### ARTIGO
━━━━━━━━━━━━━━━━━━━━━━━━━━━━━━
Combinar um meio-campo. A combinação ideal para o meio-campo do FC Porto continua a ser um dos maiores mistérios por resolver da Liga portuguesa de 2023/24. A perda de Uribe, que era um jogador universal, parece colmatada com as contratações de Varela e Nico, mas não é preciso ter um doutoramento em matemática para entender que se jogam os dois mais alguém tem de sair do onze. E o jogo de Moreira de Cónegos trouxe à equação mais um nome e uma dúvida. O nome foi o de Eustáquio, bom como seis na segunda parte, quando Sérgio Conceição abdicou de Grujic – e vamos ver até que ponto Varela é um real upgrade ao sérvio ou apenas um jogador semelhante na falta de dimensão construtiva que aquele já revela. A dúvida é o enquadramento ideal de Otávio e Pepê. Todos concordamos que Pepê é um talento e que afastá-lo da frente pode ser péssimo, mas se ele lá fica, se juntamos Galeno, se somamos os dois pontas-de-lança de que a equipa precisa para ter presença na área – e a primeira parte, com Otávio como dez atrás de Taremi mostrou que isso é fundamental – então Otávio terá de baixar para a dupla de médios. A abundância nunca foi um problema por si só, mas é preciso ter em conta que mesmo num plantel de 30 ou 35 jogadores só entram onze de cada vez. E é por isso que me parece que as declarações de Conceição sobre Pepê, nas quais o treinador do FC Porto afirmou que, fosse ele selecionador brasileiro, o jogador seria o lateral direito titular do escrete, são mais do que uma tentativa de convencer o médio-ala a baixar no campo sem fazer cara feia. São a constatação de que, até pela falta de opções de qualidade atrás, ele tem de ser encaixado ali para permitir conjugar todos os que concorrem pelas vagas mais à frente.
━━━━━━━━━━━━━━━━━━━━━━━━━━━━━━
### LINHAS FORNECIDAS
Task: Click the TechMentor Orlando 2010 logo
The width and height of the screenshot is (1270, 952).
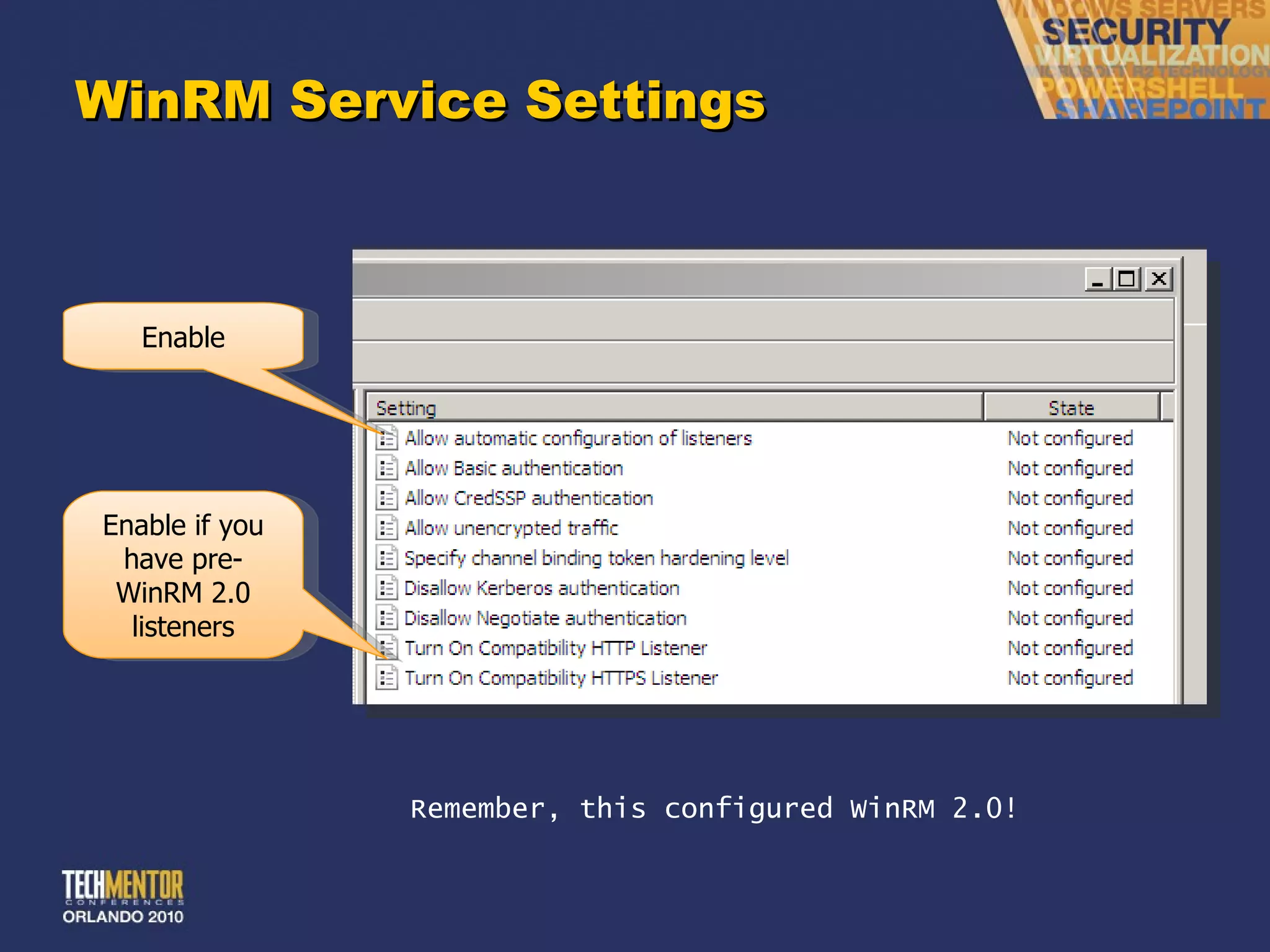Action: pos(123,897)
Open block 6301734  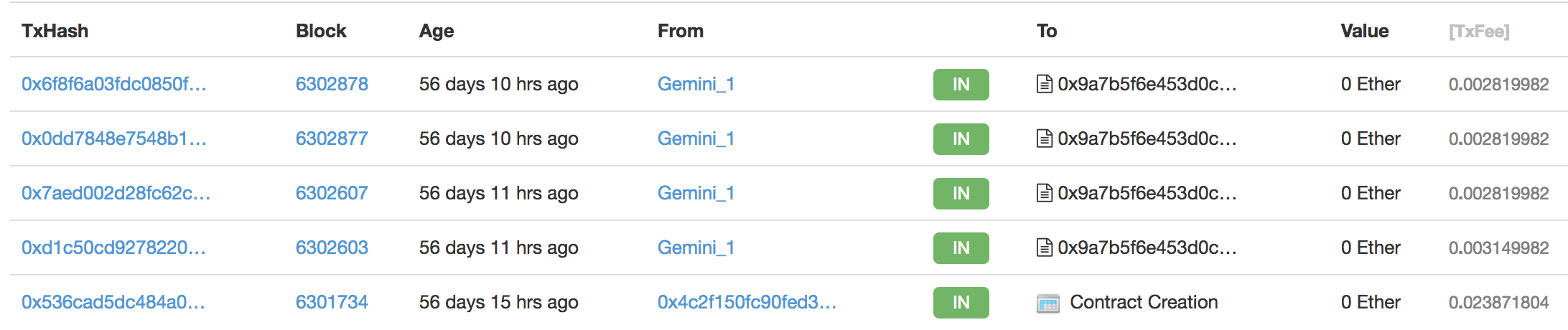(332, 303)
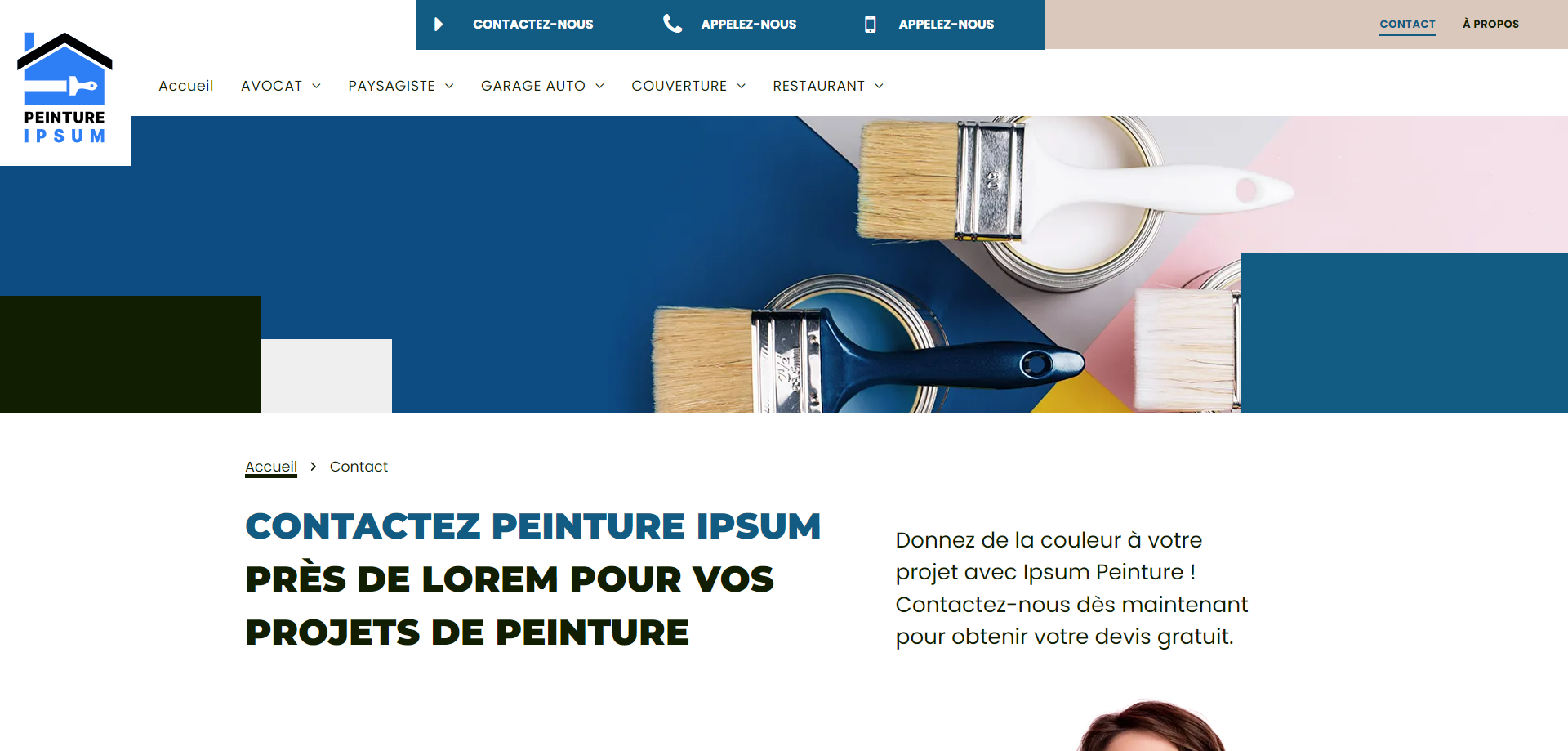Expand the AVOCAT dropdown arrow
Image resolution: width=1568 pixels, height=751 pixels.
317,86
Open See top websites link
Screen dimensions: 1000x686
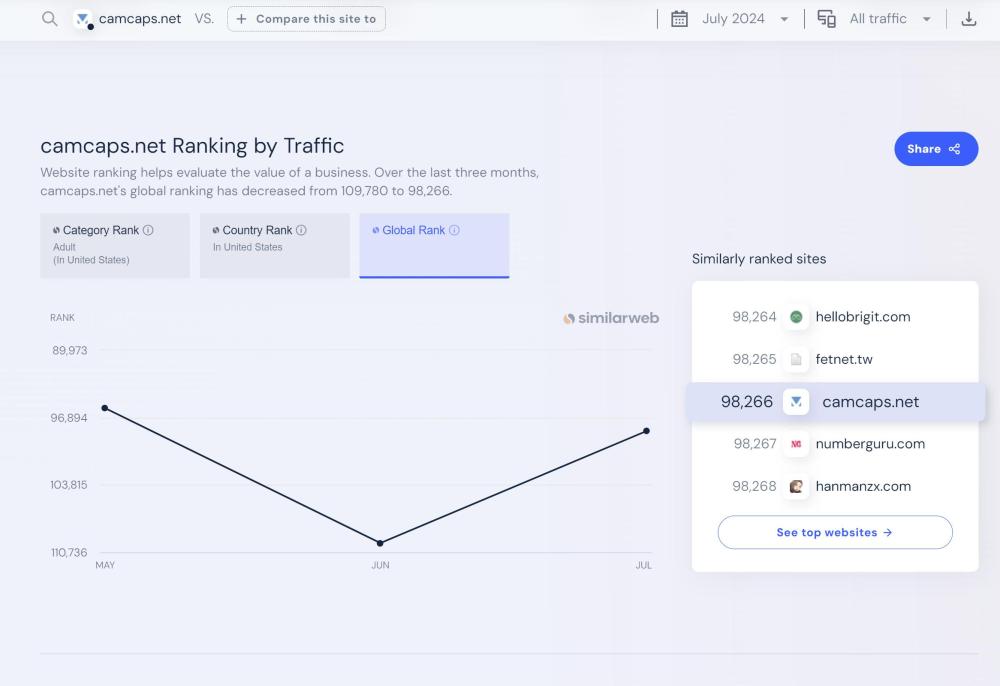point(834,533)
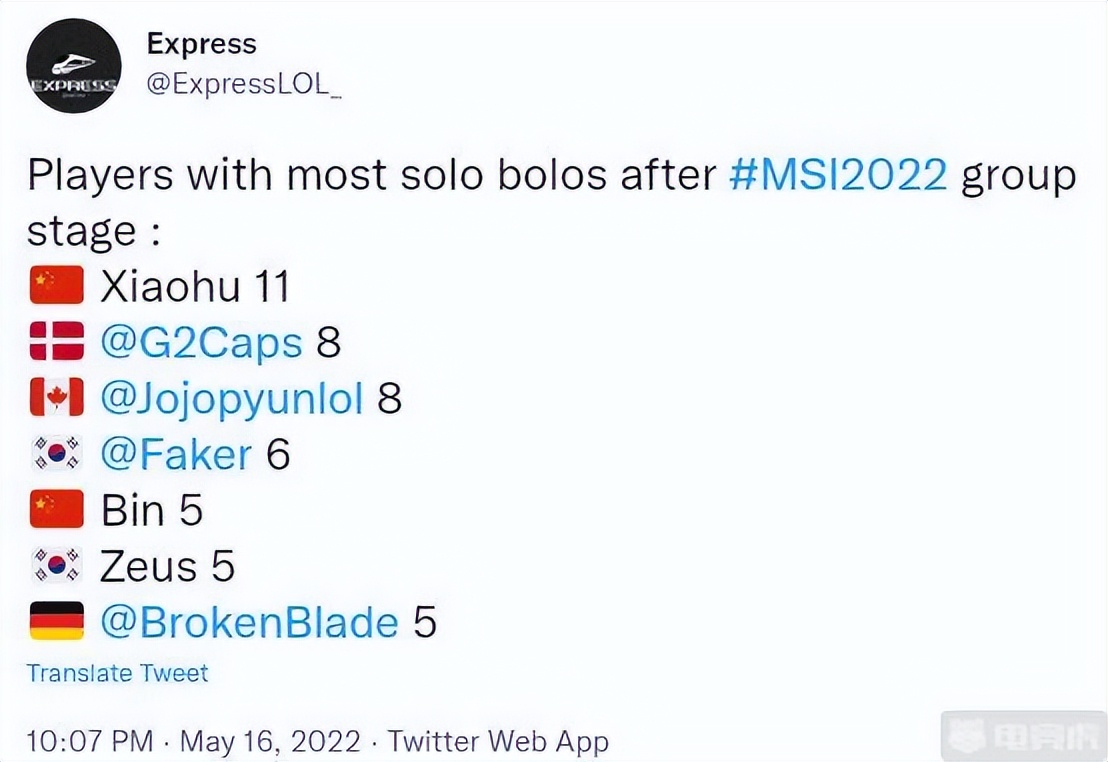This screenshot has height=762, width=1108.
Task: Click the Twitter Web App source label
Action: 498,741
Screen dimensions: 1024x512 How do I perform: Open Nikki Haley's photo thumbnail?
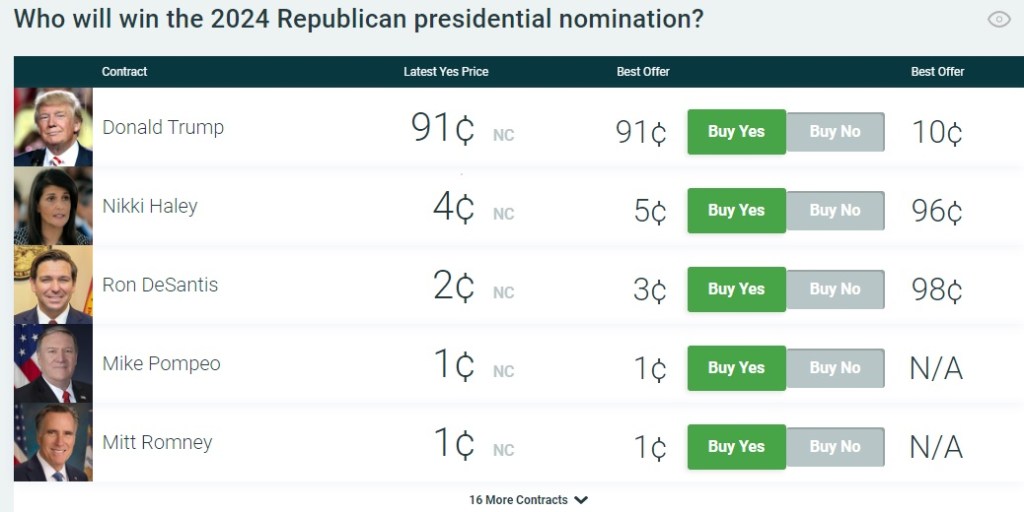click(53, 206)
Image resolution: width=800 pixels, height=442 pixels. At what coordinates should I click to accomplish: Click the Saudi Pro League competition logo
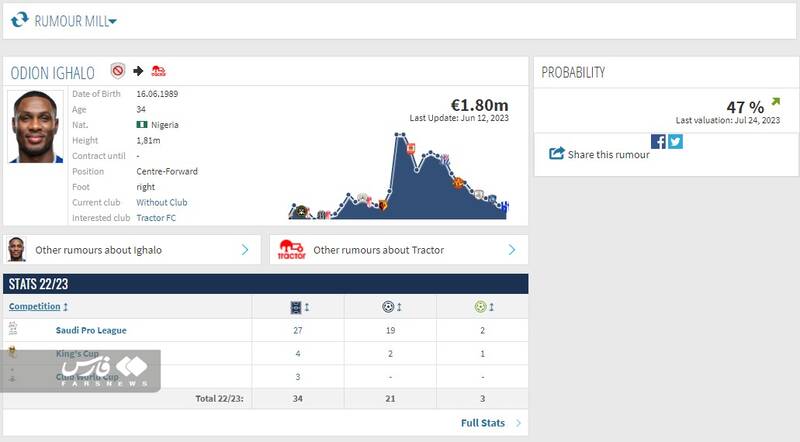point(13,329)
━━━━━━━━━━━━━━━━━━━━━━━━━━━━━━
### TAREFAS A REALIZAR
**A)** No artigo sobre o meio-campo do FC Porto, de que jogador abdicou Sérgio Conceição na segunda parte, quando Eustáquio atuou como seis?
**B)** Retome o artigo sobre o meio-campo do FC Porto a partir do ponto em que ele termina.

### RESULTADOS
**A)** Sérgio Conceição abdicou de Grujic.

**B)**
A vantagem da inteligência. Não expliquei bem o que me fez voltar a colocar Eustáquio na equação? Pois não. É mais ou menos a mesma razão que torna Ricardo Horta incontornável em qualquer ideia de jogo que o SC Braga venha a adotar: a inteligência. A capacidade para pensar um lance, para imaginar como ele decorrerá se se fizer uma coisa ou outra, é um dos fatores que realça os grandes. Eustáquio não terá a mesma qualidade de definição do atacante bracarense, mas ao mesmo tempo o contexto em que está inserido é o de um FC Porto mais gregário, o que o leva a distinguir-se mais – e levará Nico pelo mesmo caminho, assim tenha oportunidade de o fazer. Quanto a Horta, mesmo numa equipa em que há muito mais gente a falar a sua linguagem – há o irmão André, Pizzi ou Abel Ruiz e pelo menos dois deles estarão sempre em campo –, ele destaca-se pela capacidade de antecipar soluções. Ontem, em Backa Topola, escreveu um livro de três capítulos em apenas 15 minutos a arrumar de vez com uma eliminatória que já estava muito bem encaminhada. Aos 8’, saiu da direita para aparecer ao meio, lançando onde ele devia estar Victor Gómez para a assistência a Pizzi. Aos 13’ voltou a ocupar o espaço central, mas desta vez escolheu o lado esquerdo para deixar Bruma em condições de marcar. E aos 15’ beneficiou da saída de Pizzi em movimentação de apoio, com a correspondente atração do lateral esquerdo, para se lançar onde era suposto ter estado no início, que era à direita, de onde descobriu Djaló para o 3-0. Como dizia Cruijff, “o futebol é um desporto que se joga na cabeça”.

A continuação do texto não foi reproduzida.